Saturday 24 November 2007

M. Atwood - The Handmaid's Tale

The story is told from the perspective of Offred, a handmaid. Offred is a patronymic which describes her function in the Republic of Gilead. Offred belongs to her Commander, Fred, as a concubine; her real name is not revealed.
As the novel opens, the government of the United States has been overthrown several years earlier. The country has been taken over by Christian fundamentalists who have renamed it and made it into a theocratic state. Women must submit to men and no longer have any civil rights. Their chief function is childbearing and taking care of their husbands. This has been imposed as a means to improve the birth rate as infertility has become rampant due to environmental pollution. This also makes it a serious problem for the handmaids as the punishment for failing to produce a child after attempts with three commanders is to be declared an Unwoman and then sent to the colonies. Furthermore, Gilead does not recognize male infertility.

__YOUR TASKS__
- a) In the Handmaid's Tale summary, what happens to a handmaid who fails to produce a child after attempts with three commanders?
- b) Quote the part of the Handmaid's Tale summary that opens with the words containing "Saturday 24 November" and closes with "is not revealed.".
- c) Write what comes next in the Handmaid's Tale summary, picking up after its last sentence.
The listing is not needed here.

__DATA SECTION__
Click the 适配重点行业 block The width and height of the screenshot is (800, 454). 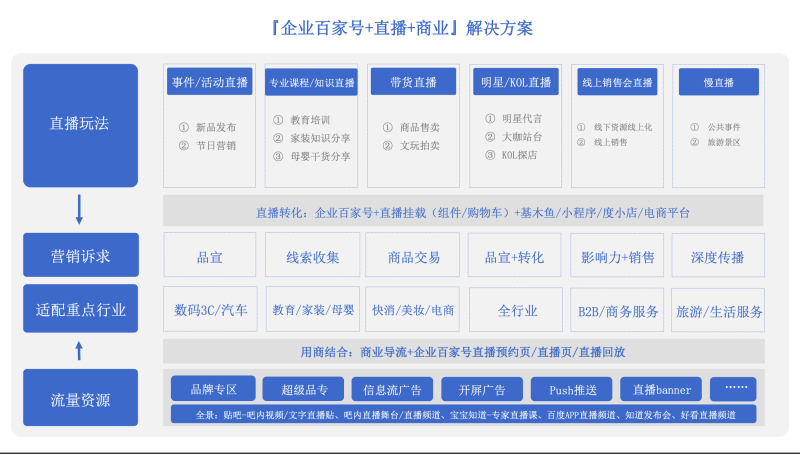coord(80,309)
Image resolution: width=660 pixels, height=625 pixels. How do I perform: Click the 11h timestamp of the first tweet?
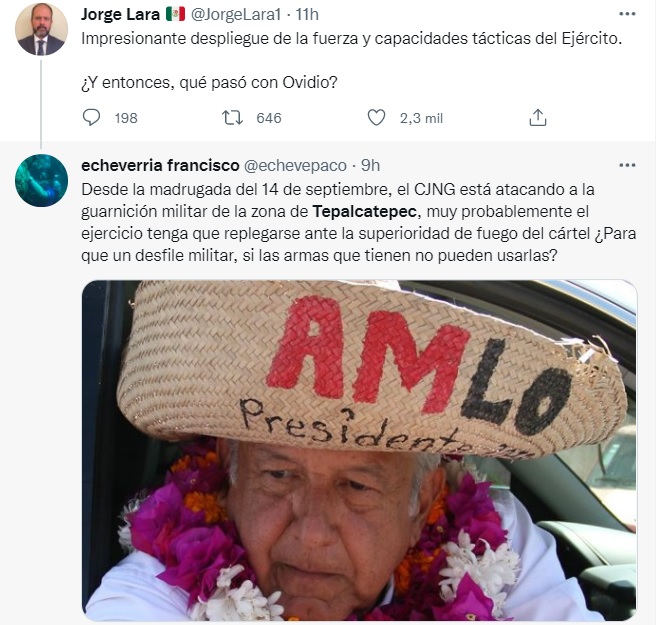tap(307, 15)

__RESULTS FOR THE EXERCISE__
- a) She is declared an Unwoman and sent to the colonies.

- b)
Saturday 24 November 2007

M. Atwood - The Handmaid's Tale

The story is told from the perspective of Offred, a handmaid. Offred is a patronymic which describes her function in the Republic of Gilead. Offred belongs to her Commander, Fred, as a concubine; her real name is not revealed.

- c)
Highly placed party men — known as Commanders — in the Gilead government are given handmaids to have sex with and bear their children, just as
Bilhah and Zilpah, handmaids to the biblical matriarchs Rachael and Leah, bore children for them with Jacob when they were infertile. Handmaids are drawn from "fallen women" — those who have committed sexual crimes.
The narrator was previously married to a divorced man. Since divorce has been declared retroactively non-existent, she was declared to have been living in sin with him. Her daughter is taken away from her to be raised by another family, and she, with proven fertility, is forced to become a handmaid. Offred is placed in the household of the Commander Fred, and Serena Joy, his wife.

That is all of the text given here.